Man habe zu lange den Fokus auf den Bereich Umwelt gelegt, das E in ESG, sagt Seele. Hier gebe es noch am ehesten Kennzahlen, Kriterien und Erfahrung. „Da sind wir gut vorbereitet seitens der Industrie, aber bei Social und Governance ist vieles neu.“ Dabei habe gerade der Mittelstand einen Vorteil im Bereich Social, weil soziales Engagement für viele Häuser zum Selbstverständnis gehört. 

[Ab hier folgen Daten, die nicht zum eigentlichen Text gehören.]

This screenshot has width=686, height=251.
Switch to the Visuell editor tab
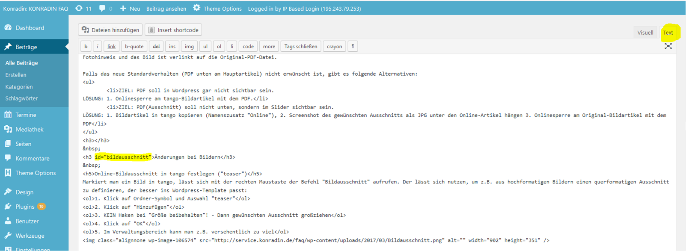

Beim G aber sieht es anders aus. Die typische Struktur des Mittelstands komme als Nachteil zum Tragen, sagt Seele. Immer wieder ist von Ämterhäufung in Aufsichts- und Beiräten zu lesen. Die Folgen sind Zeitmangel, um die Aufgaben effektiv zu erfüllen, aber auch fehlende Kenntnisse, Erfahrungen und Blickwinkel. Zudem können Interessenkonflikte auftreten, denen durch entsprechende Compliance-Regeln begegnet werden muss. Und da ist die Frage, wie Aufgaben und Personen in einem Haus voneinander separiert sind. „Gewisse Positionen sollten getrennt sein, um den täglichen Betrieb von Compliance zu ermöglichen“, meint die Expertin. In der Governance-Logik gibt es das Prinzip „Three Lines of Defense“, also drei Ebenen, die sich gegenseitig kontrollieren. Das Prinzip darf nicht aufgeweicht werden, wenn Governance einen wirksamen Schutz bieten soll. Gute Compliance entsteht, wenn alle Funktionen ihren Beitrag leisten. Der Betriebsrat ist dafür ebenso wichtig wie die Geschäftsführung. „Da gibt es hier und da noch Verbesserungsbedarf“, sagt die Tele-Columbus-CSO.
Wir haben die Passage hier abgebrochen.